··· Material provided

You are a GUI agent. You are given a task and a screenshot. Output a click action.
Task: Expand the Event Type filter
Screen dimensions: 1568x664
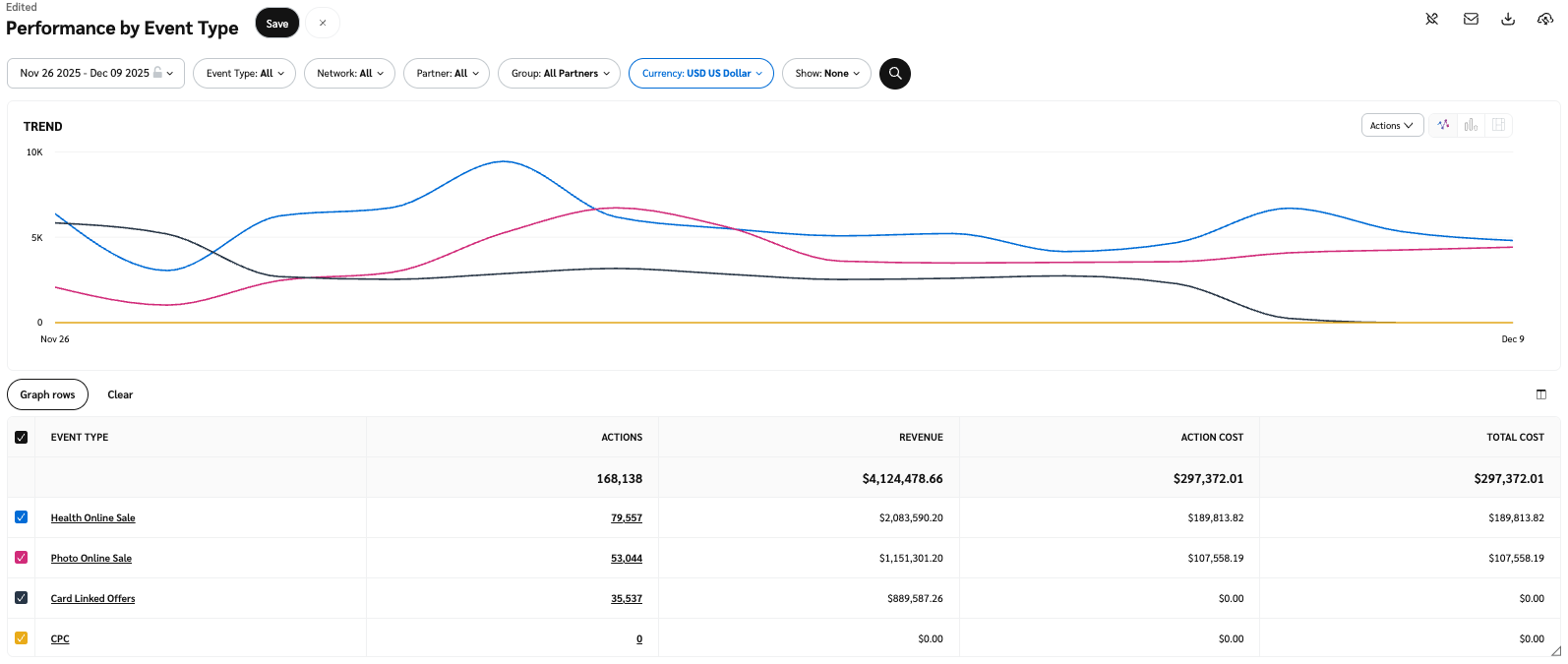[244, 74]
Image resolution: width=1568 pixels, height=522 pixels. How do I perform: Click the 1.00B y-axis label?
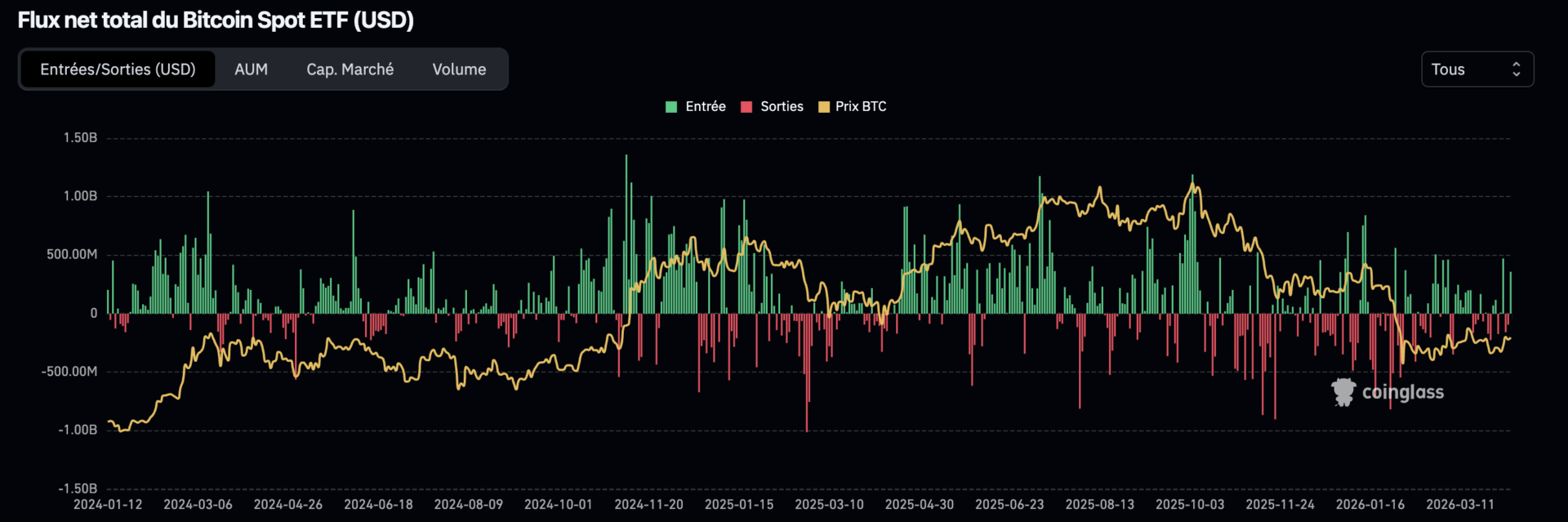pos(80,196)
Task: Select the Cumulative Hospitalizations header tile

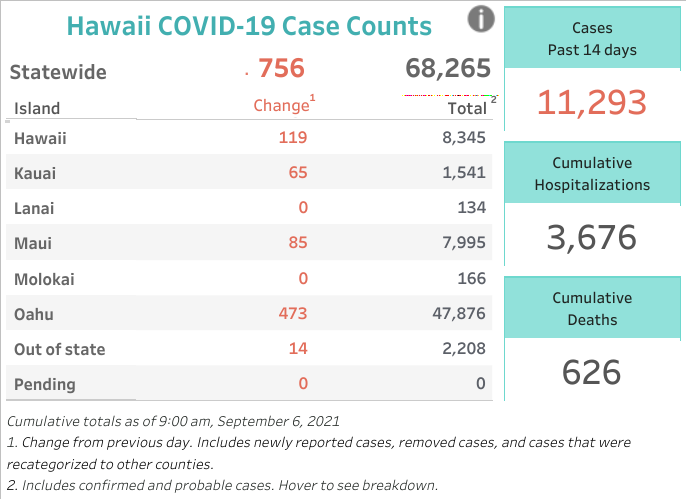Action: click(592, 173)
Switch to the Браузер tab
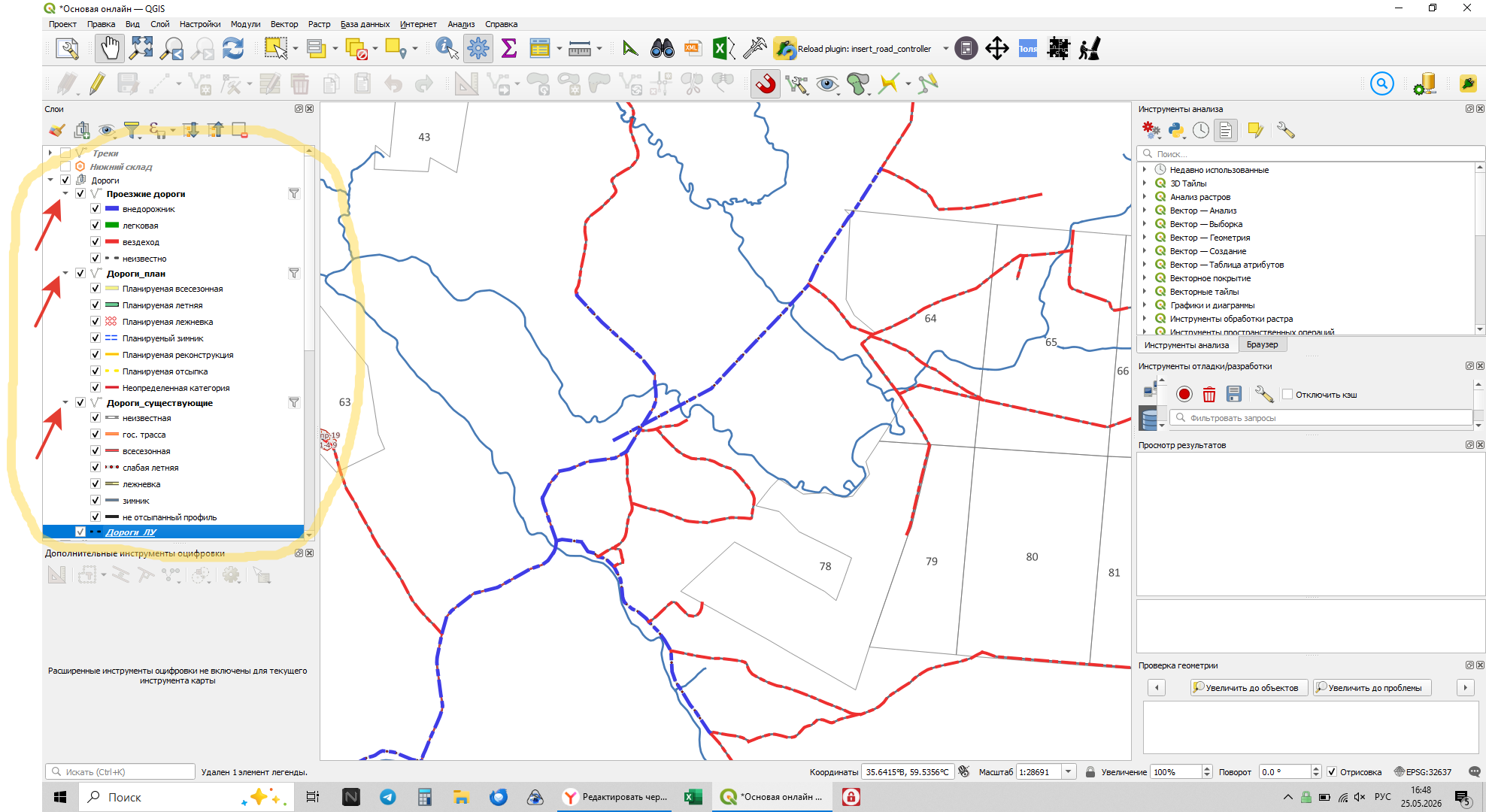1486x812 pixels. point(1262,345)
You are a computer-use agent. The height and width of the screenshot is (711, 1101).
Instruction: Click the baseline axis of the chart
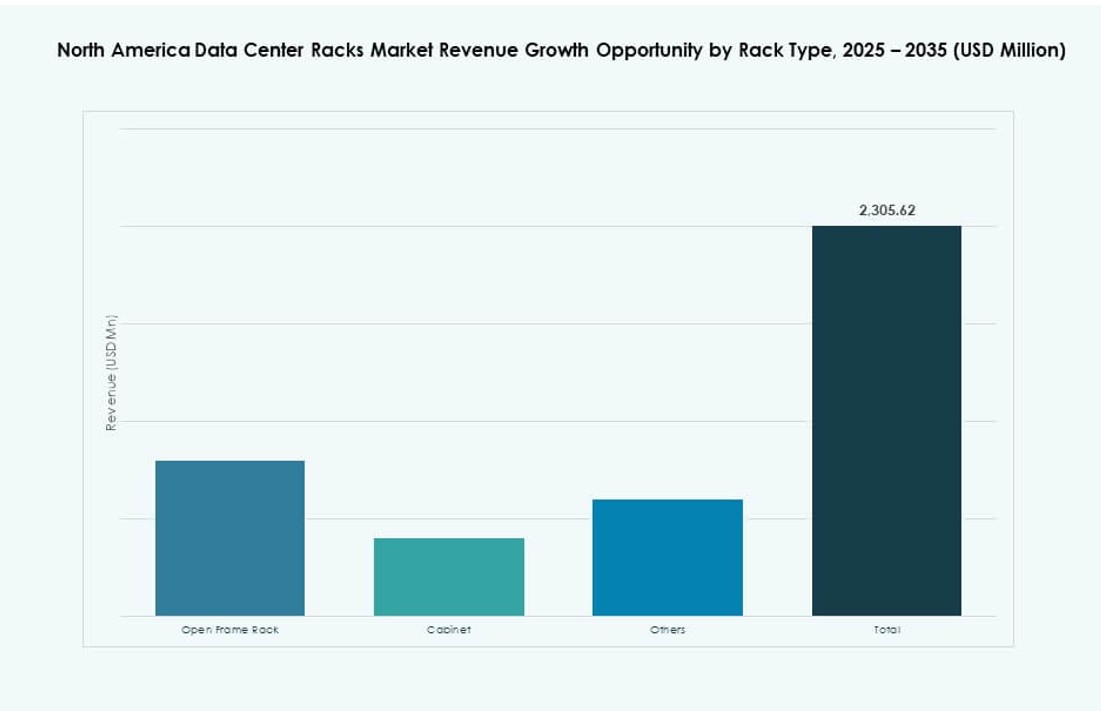coord(550,617)
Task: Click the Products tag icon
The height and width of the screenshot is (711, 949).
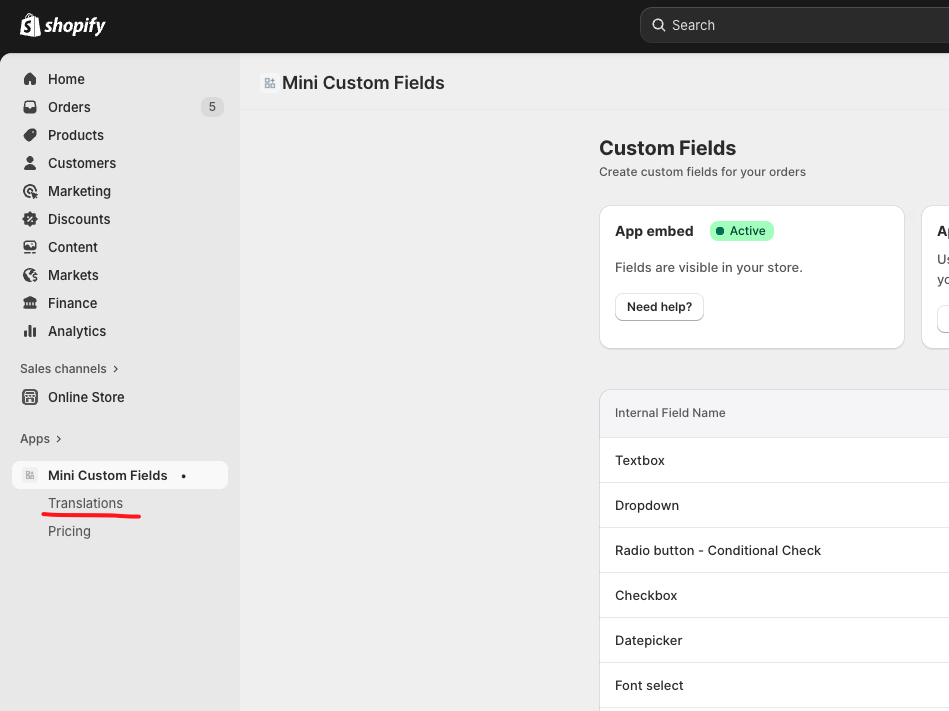Action: 30,135
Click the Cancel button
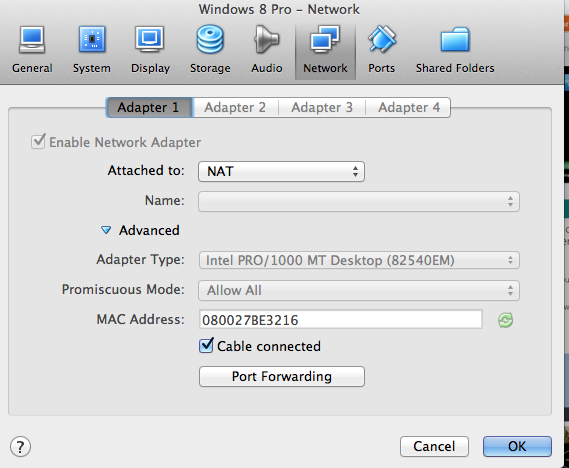The width and height of the screenshot is (569, 468). tap(434, 446)

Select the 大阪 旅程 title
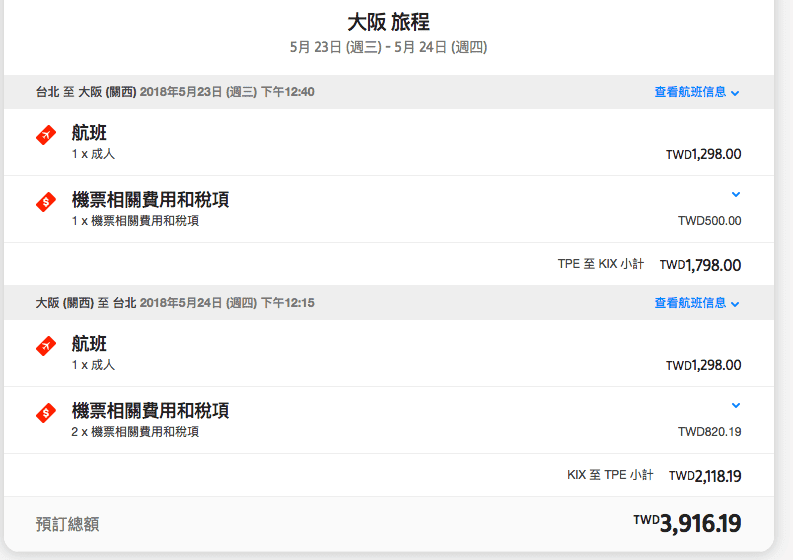[388, 22]
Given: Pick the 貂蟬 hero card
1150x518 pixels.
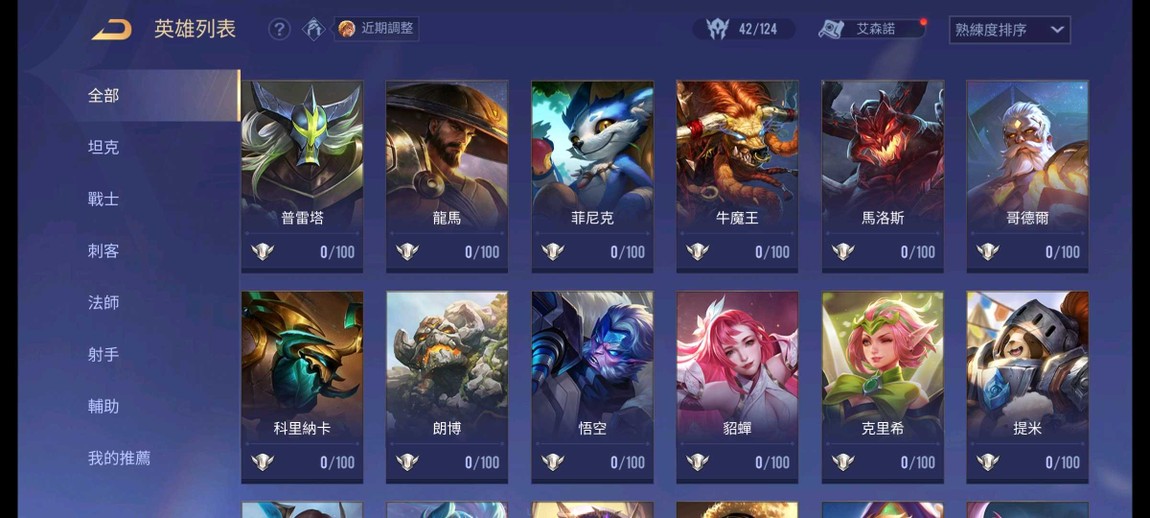Looking at the screenshot, I should click(737, 387).
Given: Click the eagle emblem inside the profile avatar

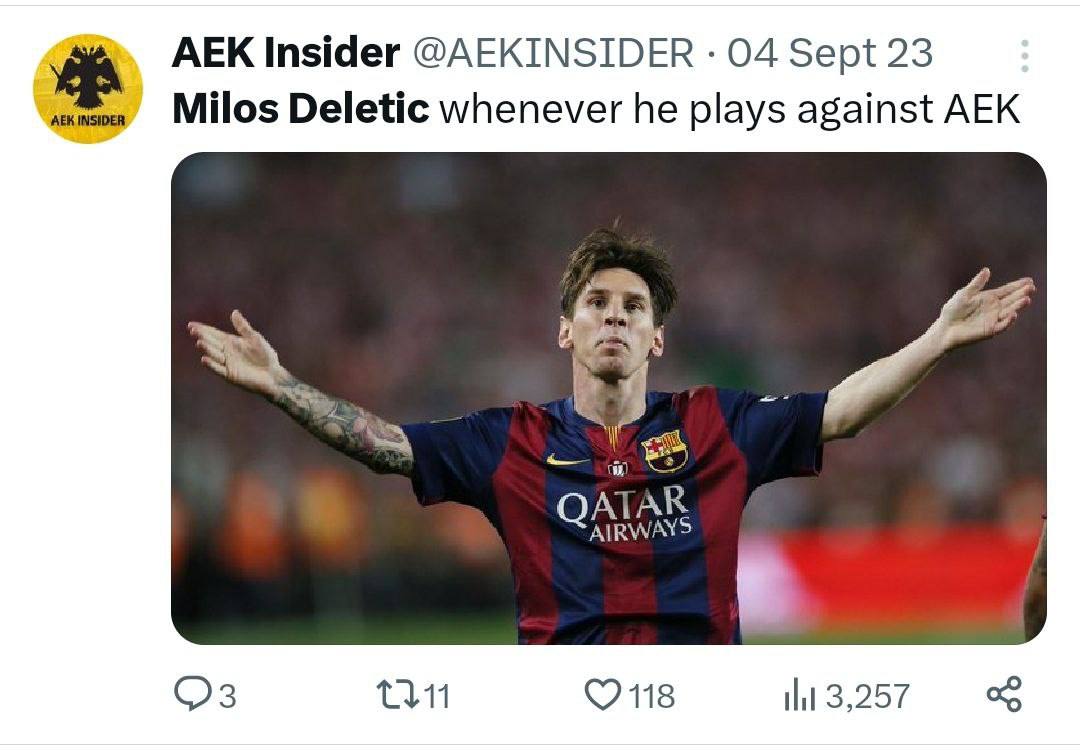Looking at the screenshot, I should coord(88,77).
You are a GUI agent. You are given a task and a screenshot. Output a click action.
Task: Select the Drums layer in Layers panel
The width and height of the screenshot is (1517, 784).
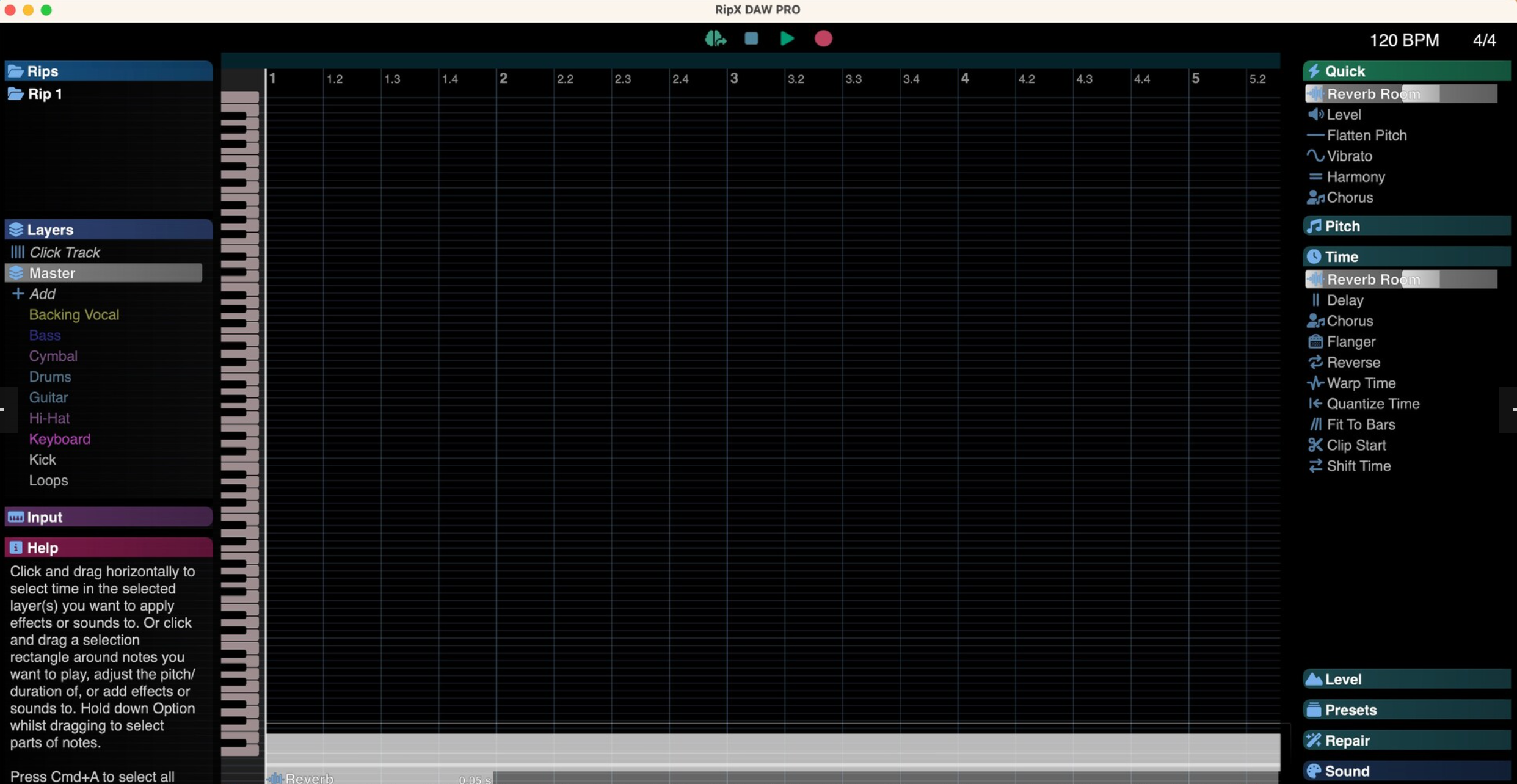[x=49, y=377]
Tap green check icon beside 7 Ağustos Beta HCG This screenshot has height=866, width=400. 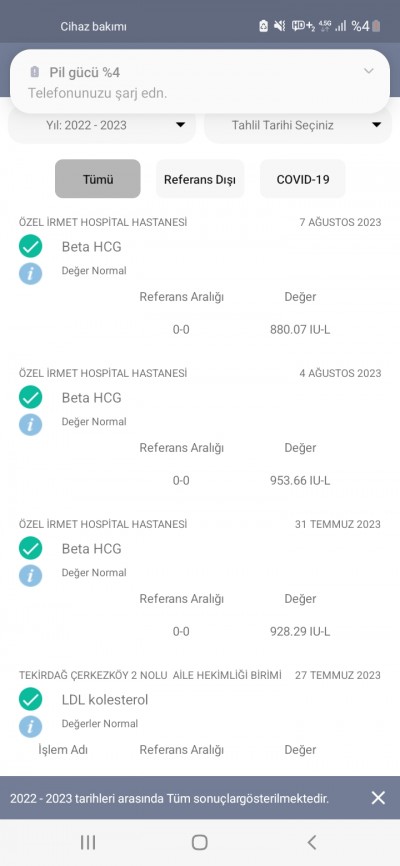[30, 246]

······

» Task goal:
When you reach the line holding "Screen dimensions: 1568x664" in the listing above, begin retyping exactly, and stop once the line holding "Given: Pick the 貂蟬 hero card" is done; pictures stay out.

» Response area:
Screen dimensions: 1568x664
[244, 74]
Image resolution: width=1568 pixels, height=522 pixels. How do I perform: Click the 1.00B y-axis label?
pos(80,196)
Task: Select the Cumulative Hospitalizations header tile

Action: click(592, 173)
Switch to the Браузер tab
1486x812 pixels. point(1262,345)
You are a computer-use agent. The height and width of the screenshot is (711, 1101).
Instruction: Click the baseline axis of the chart
coord(550,617)
Task: Click the Products tag icon
The height and width of the screenshot is (711, 949).
Action: 30,135
Click the Cancel button
The width and height of the screenshot is (569, 468). tap(434, 446)

Select the 大阪 旅程 title
[388, 22]
Given: Pick the 貂蟬 hero card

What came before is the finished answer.